PROBLEM TO SOLVE – Convert everything from the start of the records down to the line containing "(400, 189)." into a two-column CSV with the headers text and answer, one row per record. Put each field in double quotes and replace any line breaks within a field with spaces.

○ ○ ○ ○

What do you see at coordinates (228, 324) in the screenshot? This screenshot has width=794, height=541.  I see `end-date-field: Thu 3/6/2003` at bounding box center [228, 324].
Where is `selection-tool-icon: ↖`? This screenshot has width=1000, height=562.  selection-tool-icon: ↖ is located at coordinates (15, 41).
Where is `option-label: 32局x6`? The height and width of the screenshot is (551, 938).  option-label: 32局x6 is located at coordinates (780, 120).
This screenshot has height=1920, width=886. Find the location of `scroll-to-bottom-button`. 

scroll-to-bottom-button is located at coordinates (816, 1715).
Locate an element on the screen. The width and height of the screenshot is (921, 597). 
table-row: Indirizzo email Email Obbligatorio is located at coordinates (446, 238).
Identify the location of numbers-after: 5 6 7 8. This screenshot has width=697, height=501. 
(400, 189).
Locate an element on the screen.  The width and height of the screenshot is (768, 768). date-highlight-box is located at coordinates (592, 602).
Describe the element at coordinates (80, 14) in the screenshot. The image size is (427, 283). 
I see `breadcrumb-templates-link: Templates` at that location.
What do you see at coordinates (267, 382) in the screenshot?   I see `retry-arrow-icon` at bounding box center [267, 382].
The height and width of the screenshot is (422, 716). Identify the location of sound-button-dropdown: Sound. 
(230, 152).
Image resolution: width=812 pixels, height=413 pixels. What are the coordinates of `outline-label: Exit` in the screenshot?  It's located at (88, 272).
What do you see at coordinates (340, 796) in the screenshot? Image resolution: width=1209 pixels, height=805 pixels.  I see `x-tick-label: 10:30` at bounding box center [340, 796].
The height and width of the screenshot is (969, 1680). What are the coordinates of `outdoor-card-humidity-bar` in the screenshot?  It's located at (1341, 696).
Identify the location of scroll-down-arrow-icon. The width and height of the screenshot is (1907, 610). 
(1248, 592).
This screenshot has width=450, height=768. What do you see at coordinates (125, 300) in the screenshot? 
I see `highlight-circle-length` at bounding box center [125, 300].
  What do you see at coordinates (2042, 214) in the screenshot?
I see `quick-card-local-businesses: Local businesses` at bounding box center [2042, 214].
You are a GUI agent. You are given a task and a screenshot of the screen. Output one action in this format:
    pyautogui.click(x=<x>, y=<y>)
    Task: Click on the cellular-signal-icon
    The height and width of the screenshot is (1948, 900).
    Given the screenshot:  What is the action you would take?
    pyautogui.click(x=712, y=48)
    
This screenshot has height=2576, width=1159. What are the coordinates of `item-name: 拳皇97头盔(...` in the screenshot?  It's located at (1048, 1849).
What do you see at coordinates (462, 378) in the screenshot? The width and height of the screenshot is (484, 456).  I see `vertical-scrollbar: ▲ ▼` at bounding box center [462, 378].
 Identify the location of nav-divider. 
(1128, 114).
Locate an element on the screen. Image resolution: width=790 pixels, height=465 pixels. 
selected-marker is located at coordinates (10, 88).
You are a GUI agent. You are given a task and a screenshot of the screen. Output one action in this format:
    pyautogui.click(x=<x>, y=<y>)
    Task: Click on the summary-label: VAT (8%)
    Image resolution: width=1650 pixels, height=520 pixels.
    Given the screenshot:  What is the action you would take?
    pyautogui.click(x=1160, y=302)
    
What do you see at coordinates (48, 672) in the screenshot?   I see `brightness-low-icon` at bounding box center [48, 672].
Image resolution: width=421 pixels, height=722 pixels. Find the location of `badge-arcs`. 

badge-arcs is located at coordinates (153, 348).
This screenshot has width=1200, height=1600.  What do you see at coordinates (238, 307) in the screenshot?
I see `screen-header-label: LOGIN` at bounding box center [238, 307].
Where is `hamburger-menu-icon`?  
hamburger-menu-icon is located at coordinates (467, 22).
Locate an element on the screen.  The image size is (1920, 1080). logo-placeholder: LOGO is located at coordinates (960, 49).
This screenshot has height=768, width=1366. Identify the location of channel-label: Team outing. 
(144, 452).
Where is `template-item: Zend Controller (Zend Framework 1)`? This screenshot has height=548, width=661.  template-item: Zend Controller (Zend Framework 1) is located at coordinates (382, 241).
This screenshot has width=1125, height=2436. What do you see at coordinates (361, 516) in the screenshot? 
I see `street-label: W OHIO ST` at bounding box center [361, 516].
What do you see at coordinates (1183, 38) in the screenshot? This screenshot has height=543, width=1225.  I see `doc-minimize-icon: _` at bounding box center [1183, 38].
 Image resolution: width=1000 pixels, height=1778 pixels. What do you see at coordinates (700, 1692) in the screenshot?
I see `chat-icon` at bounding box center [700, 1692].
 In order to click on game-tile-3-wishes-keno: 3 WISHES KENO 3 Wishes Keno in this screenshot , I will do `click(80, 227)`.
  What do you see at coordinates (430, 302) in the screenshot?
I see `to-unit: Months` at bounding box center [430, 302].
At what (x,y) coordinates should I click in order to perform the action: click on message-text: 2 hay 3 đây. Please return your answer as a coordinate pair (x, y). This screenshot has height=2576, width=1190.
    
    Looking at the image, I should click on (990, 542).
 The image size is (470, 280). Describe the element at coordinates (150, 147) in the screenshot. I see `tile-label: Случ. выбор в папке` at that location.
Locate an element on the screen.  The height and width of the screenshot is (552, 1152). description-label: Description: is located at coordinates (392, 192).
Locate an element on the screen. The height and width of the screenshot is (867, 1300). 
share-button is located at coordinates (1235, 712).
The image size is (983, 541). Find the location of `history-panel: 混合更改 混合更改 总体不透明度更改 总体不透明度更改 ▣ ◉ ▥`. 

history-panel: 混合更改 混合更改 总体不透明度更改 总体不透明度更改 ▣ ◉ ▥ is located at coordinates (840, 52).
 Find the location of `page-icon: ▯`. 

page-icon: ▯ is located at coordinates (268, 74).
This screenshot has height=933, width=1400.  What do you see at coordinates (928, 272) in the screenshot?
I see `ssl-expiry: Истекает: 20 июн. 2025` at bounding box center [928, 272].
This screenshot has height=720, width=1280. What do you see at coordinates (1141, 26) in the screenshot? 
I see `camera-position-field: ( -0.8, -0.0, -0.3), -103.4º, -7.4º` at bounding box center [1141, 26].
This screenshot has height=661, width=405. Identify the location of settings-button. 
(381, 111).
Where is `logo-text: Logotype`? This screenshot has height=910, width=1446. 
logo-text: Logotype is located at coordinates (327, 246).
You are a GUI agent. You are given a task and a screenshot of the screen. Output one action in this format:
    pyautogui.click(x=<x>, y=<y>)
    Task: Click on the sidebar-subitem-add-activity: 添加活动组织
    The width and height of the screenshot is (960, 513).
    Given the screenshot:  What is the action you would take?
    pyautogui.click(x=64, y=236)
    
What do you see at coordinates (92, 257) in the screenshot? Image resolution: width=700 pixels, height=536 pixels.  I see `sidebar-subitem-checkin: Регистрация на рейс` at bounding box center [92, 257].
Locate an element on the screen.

○ ○ ○ ○

COMPLETED TASK –
text,answer
"What do you see at coordinates (228, 324) in the screenshot? This screenshot has width=794, height=541.","I see `end-date-field: Thu 3/6/2003` at bounding box center [228, 324]."
"Where is `selection-tool-icon: ↖`? This screenshot has width=1000, height=562.","selection-tool-icon: ↖ is located at coordinates (15, 41)."
"Where is `option-label: 32局x6`? The height and width of the screenshot is (551, 938).","option-label: 32局x6 is located at coordinates (780, 120)."
"This screenshot has height=1920, width=886. Find the location of `scroll-to-bottom-button`.","scroll-to-bottom-button is located at coordinates (816, 1715)."
"Locate an element on the screen. The width and height of the screenshot is (921, 597).","table-row: Indirizzo email Email Obbligatorio is located at coordinates (446, 238)."
"Identify the location of numbers-after: 5 6 7 8. This screenshot has width=697, height=501.","(400, 189)."